» **Working data**:
────────────────

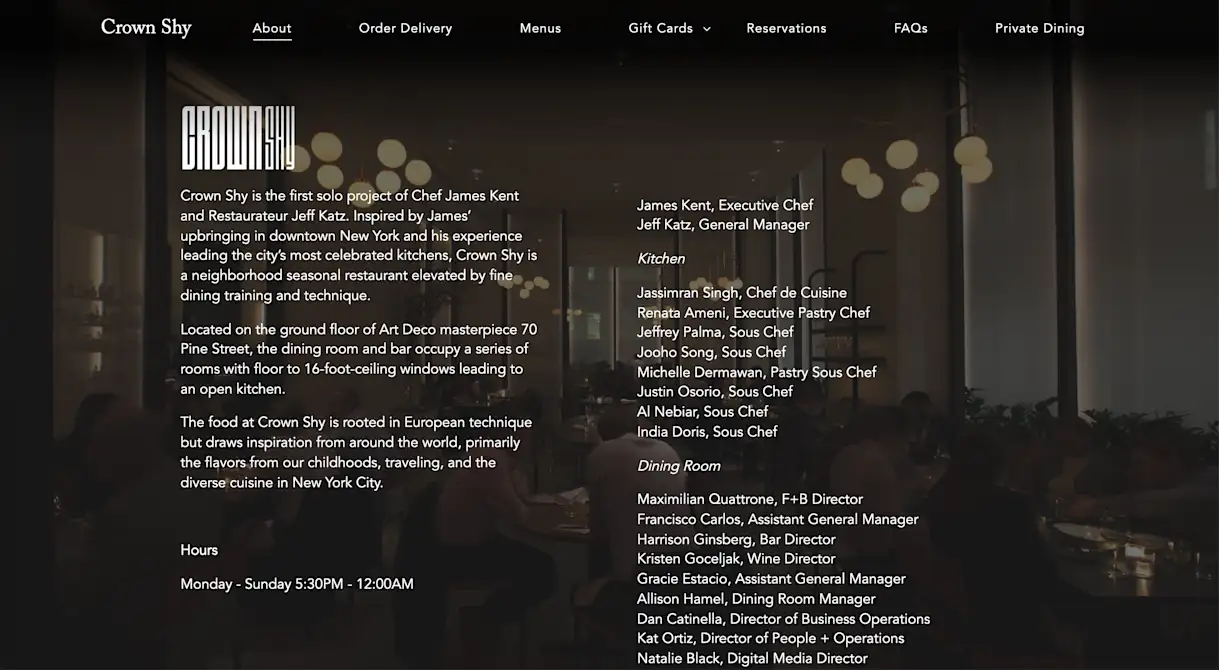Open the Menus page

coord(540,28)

────────────────

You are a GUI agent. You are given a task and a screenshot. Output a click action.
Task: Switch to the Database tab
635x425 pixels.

────────────────

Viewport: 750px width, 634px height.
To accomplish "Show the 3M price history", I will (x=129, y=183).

────────────────

» **Exercise instructions**: From the entries above, write out only the lines starting at the line that holds "You are a GUI" and ending at the line that holds "635x425 pixels.", keeping both and matching them exactly.

» **Output for this exercise**:
You are a GUI agent. You are given a task and a screenshot. Output a click action.
Task: Switch to the Database tab
635x425 pixels.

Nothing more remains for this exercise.